Tra le novità, il debutto del 1.6 diesel da 160 CV e il nuovo cambio automatico a 9 marce

La Honda CR-V si rinnova e, dopo la versione per il mercato USA, arriva quella per l'Europa, che in Italia sarà in vendita dalla primavera 2015. I ritocchi estetici si limitano in realtà a pochi elementi, a cominciare dal frontale più ricco, con i fari incorniciati da LED che si innestano nella calandra, comprendente profili cromati e un elemento scuro sporgente al centro. Cambiano gli scudi paraurti, con inediti fendinebbia, mentre in coda un inserto cromato sotto il lunotto collega l'area del vano targa ai gruppi ottici verticali. Le modifiche principali sono infatti sotto il cofano.

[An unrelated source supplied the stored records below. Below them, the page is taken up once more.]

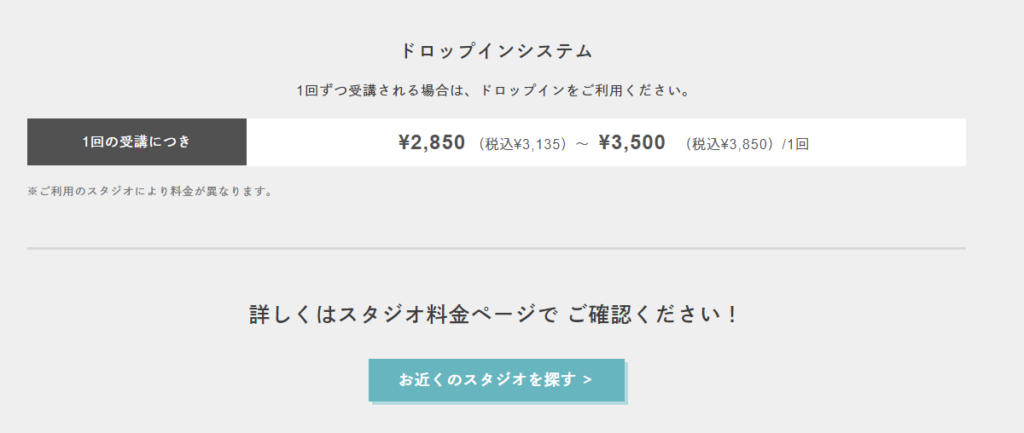Image resolution: width=1024 pixels, height=433 pixels.
Task: Click スタジオ料金ページ in the lower heading
Action: pos(436,315)
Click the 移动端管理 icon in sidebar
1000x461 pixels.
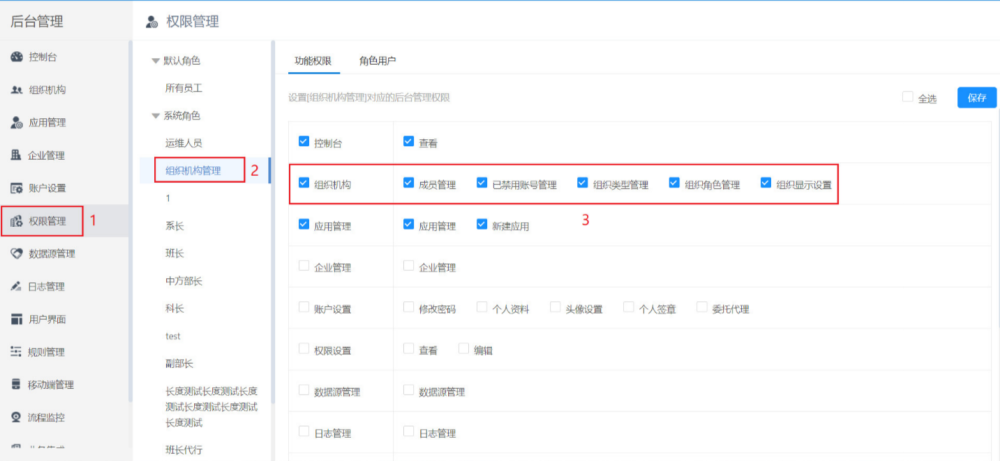click(17, 384)
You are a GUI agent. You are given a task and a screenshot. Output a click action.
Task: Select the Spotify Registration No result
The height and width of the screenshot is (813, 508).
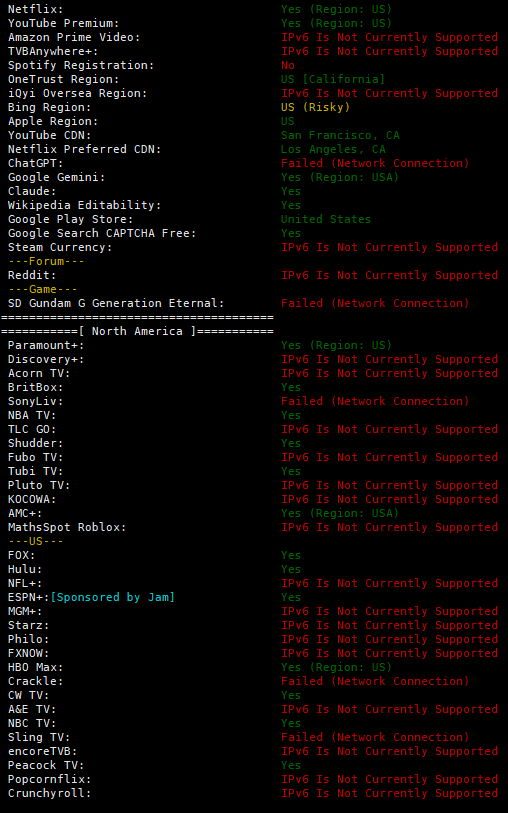pyautogui.click(x=288, y=65)
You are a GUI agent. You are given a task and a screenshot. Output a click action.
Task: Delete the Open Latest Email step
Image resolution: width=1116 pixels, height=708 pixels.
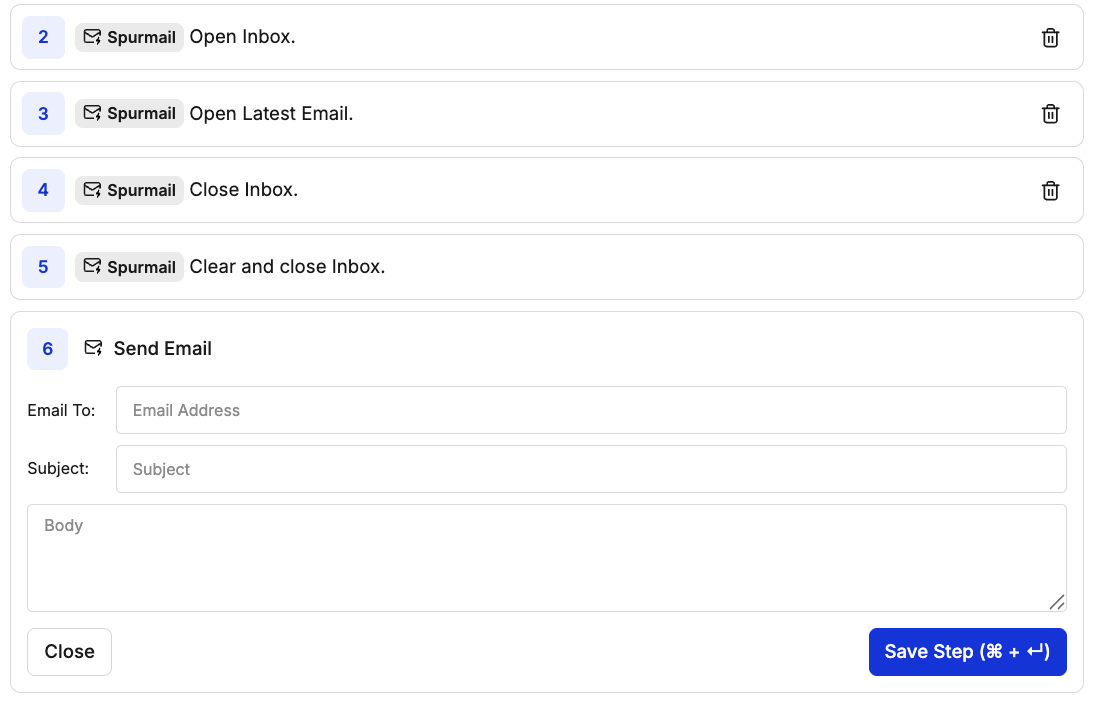(x=1050, y=113)
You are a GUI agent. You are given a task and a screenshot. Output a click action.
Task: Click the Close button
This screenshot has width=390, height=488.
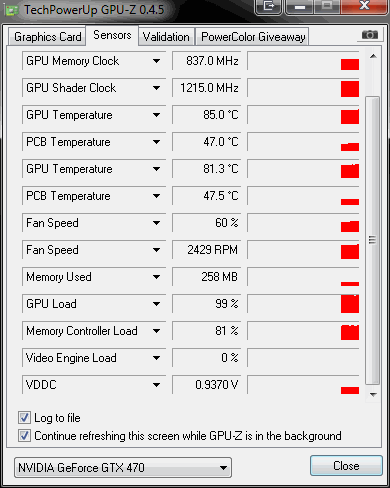tap(346, 465)
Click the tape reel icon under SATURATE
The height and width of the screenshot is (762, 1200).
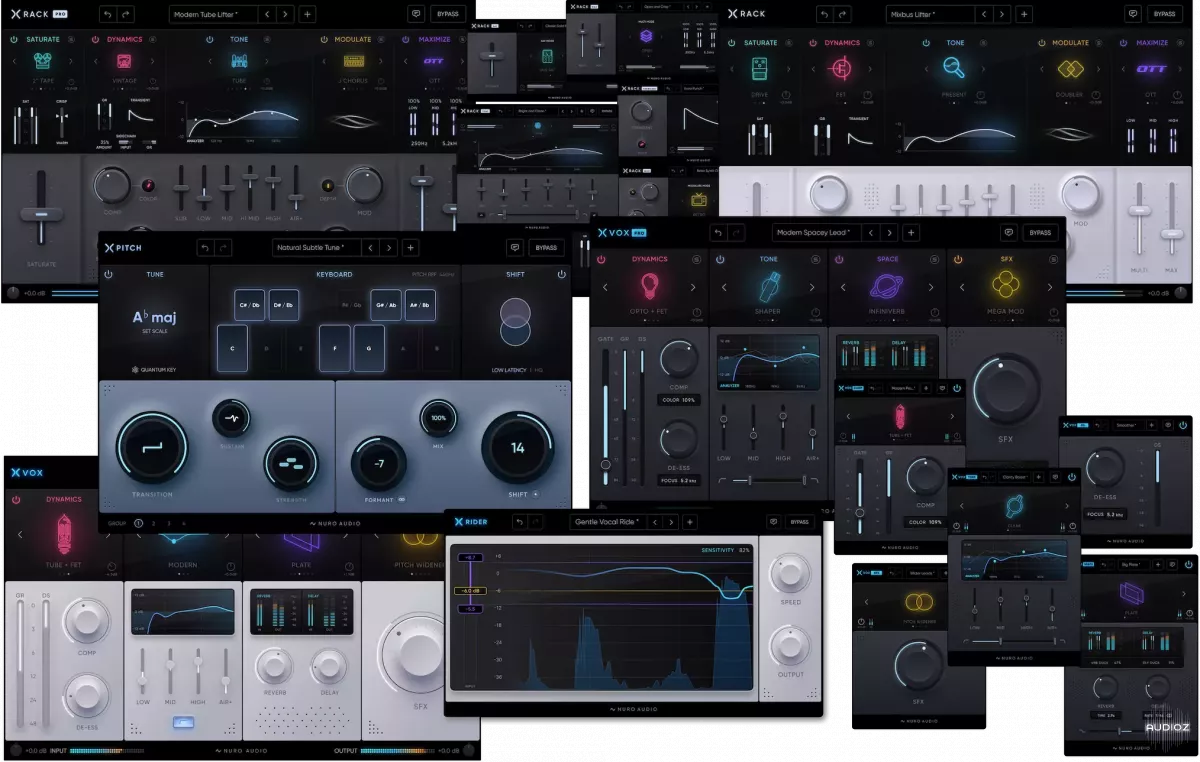coord(42,62)
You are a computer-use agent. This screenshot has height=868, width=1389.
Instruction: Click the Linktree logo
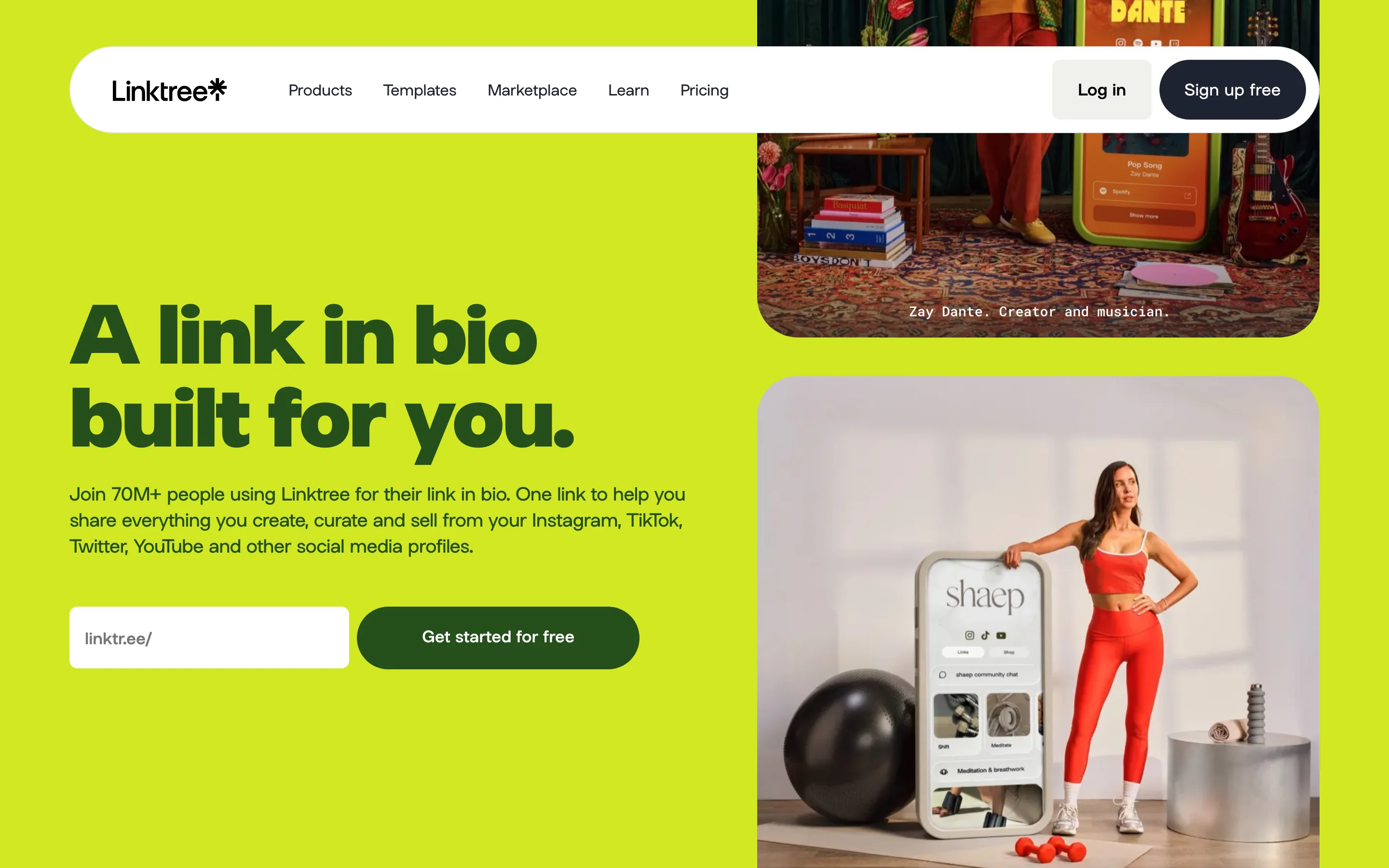click(169, 90)
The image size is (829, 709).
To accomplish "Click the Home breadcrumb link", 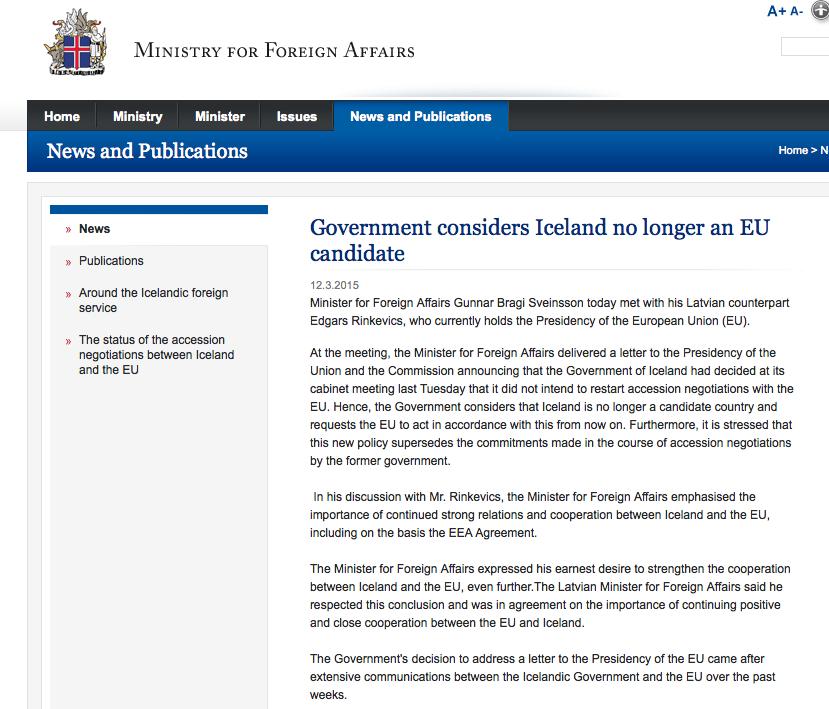I will point(792,151).
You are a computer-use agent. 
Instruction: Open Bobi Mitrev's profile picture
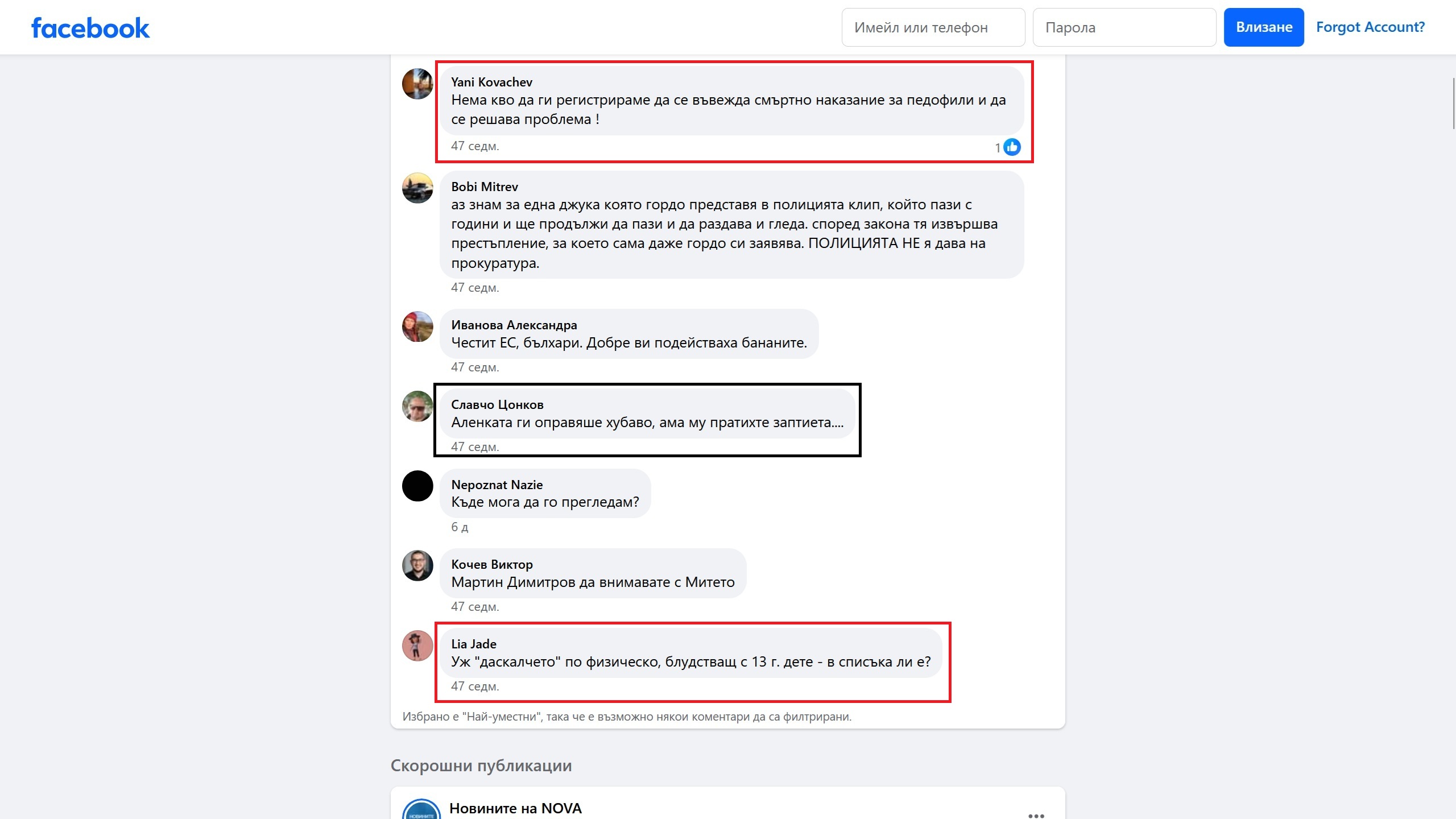click(x=417, y=188)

Basse emissioni per il 1.6 i-dtec e l'automatico a 9 marce


Rimasta per lungo tempo fedele al 2.2 litri i-DTEC turbodiesel, Honda segue la tendenza del downsizing con il più leggero 4 cilindri 1.6 i-DTEC, che sviluppa la ragguardevole potenza di 160 CV e 350 Nm di coppia massima. Abbinabile al cambio meccanico a 6 marce o in opzione alla nuova trasmissione automatica a 9 rapporti, e solo con trazione integrale, il nuovo 1.6 ha emissioni più basse del 2.2 litri: l'11% in meno con il cambio meccanico (130 g/km di CO2), e il 20% in meno (135 g/km) con il nuovo automatico.


C'è anche a benzina


Per chi desidera la CR-V a trazione anteriore, c'è invece il modello con il 4 cilindri diesel 1.6 i-DTEC da 120 CV abbinato al cambio manuale a 6 marce, in grado di ottenere emissioni di CO2 inferiori rispetto all'analogo 1.6 del modello precedente, raggiungendo il valore di 117 g/km. Altri dettagli e i prezzi della nuova CR-V europea, costruita a Swindon nel Regno Unito, saranno rivelati il prossimo anno, in occasione della presentazione ufficiale.